Now click on the bar in templates. Simply drag and drop the component into the flow area.
Select template (Blood-Donation-PipeLine-2019-10-07) and import. Now you go to a process group:
Within the process group is the flow. That reads the Python web-scraper and sends it to ElasticSearch.
Before starting the flow, it is necessary to raise the docker with Elasticsearch.
Download Elasticsearch and Kibana:
$ docker pull nshou/elasticsearch-kibana
And then start the docker with the commands:
$ docker run --name elasticsearch-kibana \
-p 9200:9200 -p 5601:5601 \
-d \
nshou/elasticsearch-kibana:latest
Wait about 2 minutes and make sure Elasticsearch and Kibana has gone up to the address:
You will see the Kibana screen:
Click in (Explore on my own). Then click management in the left sidebar, and click on Kibana (Index Pattern).
When you start the pipeline, NiFi itself will create the index for Elasticsearch and you can map the index on this screen.
It is important to check your network settings. Check the NiFi IP number, the network 172.xx.x.x/16.
$ docker exec -it -u0 nifi ip a
Do the same thing for the docker with Elasticsearch and Kibana:
$ docker exec -it -u0 elasticsearch-kibana ip a
Note: Also check your local IP, a visible IP on the network where dockers have access.
Start web scraper on your local machine:
$ cd web-scraping && pipenv shell
$ ./server
In NiFi right click (Blood Donation Service) in properties changes to your local IP where the web scraper is running.
Now! Do the same thing for the processor (Put Elastic Index) and put the IP of the docker running Elasticsearch with Kibana.
Right click on NiFi flow and one (Start) in the pipeline.
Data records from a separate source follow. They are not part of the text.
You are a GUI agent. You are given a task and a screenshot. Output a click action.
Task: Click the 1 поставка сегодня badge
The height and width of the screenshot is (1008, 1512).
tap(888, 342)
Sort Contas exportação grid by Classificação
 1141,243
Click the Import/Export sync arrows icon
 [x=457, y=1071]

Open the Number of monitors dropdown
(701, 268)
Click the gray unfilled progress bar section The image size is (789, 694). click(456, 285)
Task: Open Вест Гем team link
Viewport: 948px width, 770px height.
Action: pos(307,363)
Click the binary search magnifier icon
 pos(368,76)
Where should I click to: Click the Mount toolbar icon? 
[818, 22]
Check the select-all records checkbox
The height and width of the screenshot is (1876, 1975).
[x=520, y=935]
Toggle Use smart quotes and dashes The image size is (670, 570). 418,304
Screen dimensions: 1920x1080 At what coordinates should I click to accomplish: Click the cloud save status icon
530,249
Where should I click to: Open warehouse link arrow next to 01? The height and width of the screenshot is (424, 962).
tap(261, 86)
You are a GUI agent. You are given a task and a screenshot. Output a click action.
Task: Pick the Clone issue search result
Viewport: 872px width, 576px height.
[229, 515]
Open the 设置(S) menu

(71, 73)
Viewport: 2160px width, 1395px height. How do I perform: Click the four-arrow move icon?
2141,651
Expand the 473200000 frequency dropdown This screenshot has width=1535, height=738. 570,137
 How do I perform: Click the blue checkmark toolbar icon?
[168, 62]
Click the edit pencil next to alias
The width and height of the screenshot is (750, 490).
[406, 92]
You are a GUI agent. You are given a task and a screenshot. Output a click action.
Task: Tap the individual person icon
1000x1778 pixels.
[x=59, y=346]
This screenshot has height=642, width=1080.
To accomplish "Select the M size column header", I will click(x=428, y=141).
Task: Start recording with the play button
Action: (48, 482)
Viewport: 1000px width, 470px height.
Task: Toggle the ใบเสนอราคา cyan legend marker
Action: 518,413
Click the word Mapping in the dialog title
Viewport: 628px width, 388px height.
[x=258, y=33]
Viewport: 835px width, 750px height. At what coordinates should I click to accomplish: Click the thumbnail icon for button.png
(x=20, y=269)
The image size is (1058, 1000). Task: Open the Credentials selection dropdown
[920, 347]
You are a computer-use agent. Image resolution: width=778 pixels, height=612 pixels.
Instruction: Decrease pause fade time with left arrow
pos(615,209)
In Kibana it is already possible to map the created index. The index name is blood-donation prefixed with the date of the day.
Map the index as the following images:
After mapping, click the (Discover) button in the left sidebar and view the data.
Note: Select the date for (Today) to display the data.
It is now possible to create some visualizations and dashboards to analyze the data.